The city of Augusto Pestana, a former district of Ijuí, is named after him, as well as the main museum of Northwestern Rio Grande do Sul (Museu Antropológico Diretor Pestana) and several streets and railway stations throughout Rio Grande do Sul and other Brazilian states.

Pestana married on May 24, 1892, Virgínia da Fontoura Trindade, granddaughter of Antônio Vicente da Fontoura, one of the main leaders of the Riograndense Republic, Special Envoy to the Imperial Court of Rio de Janeiro in 1844 and chief negotiator of the 1845 Peace Treaty of Ponche Verde.

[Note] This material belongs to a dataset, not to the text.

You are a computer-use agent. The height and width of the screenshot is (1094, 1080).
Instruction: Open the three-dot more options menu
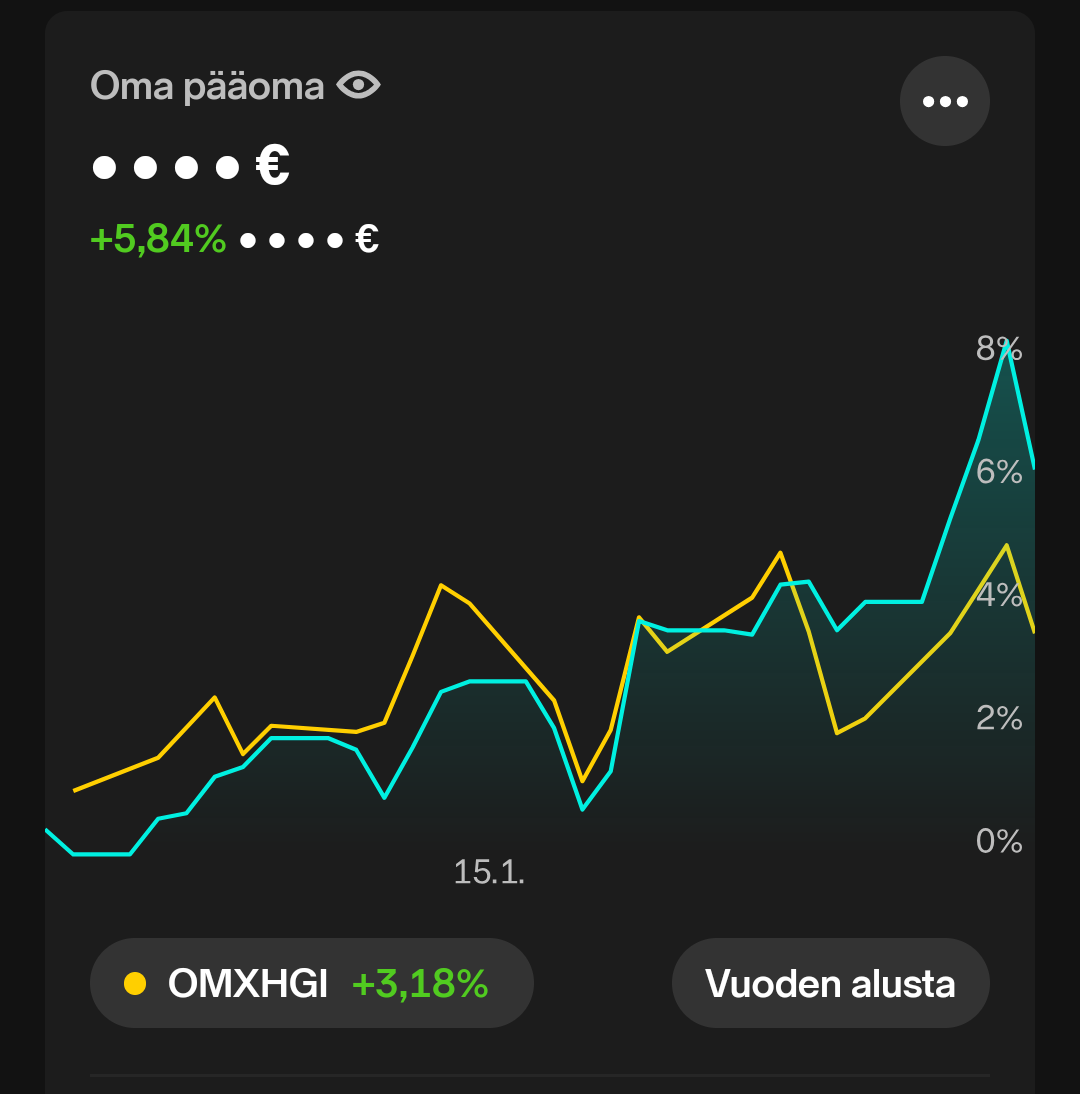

They had ten children, all born and raised in Rio Grande do Sul, including Clóvis Pestana, former Brazilian Minister of Transport and Mayor of Porto Alegre, and Cyro Pestana, Justice of the State Supreme Court. Augusto Pestana is grandfather to the Brazilian engineer and corporate leader João Augusto Chagas Pestana, first Chairman of the Board of the power utility Rio Grande Energia, and great-grandfather to the Brazilian socialist leader Vera Sílvia Magalhães, one of the main figures of the armed resistance against the military dictatorship of 1964-1985, and to Carlos Pestana Neto, former Minister-Chief of Staff of the State Government of Rio Grande do Sul.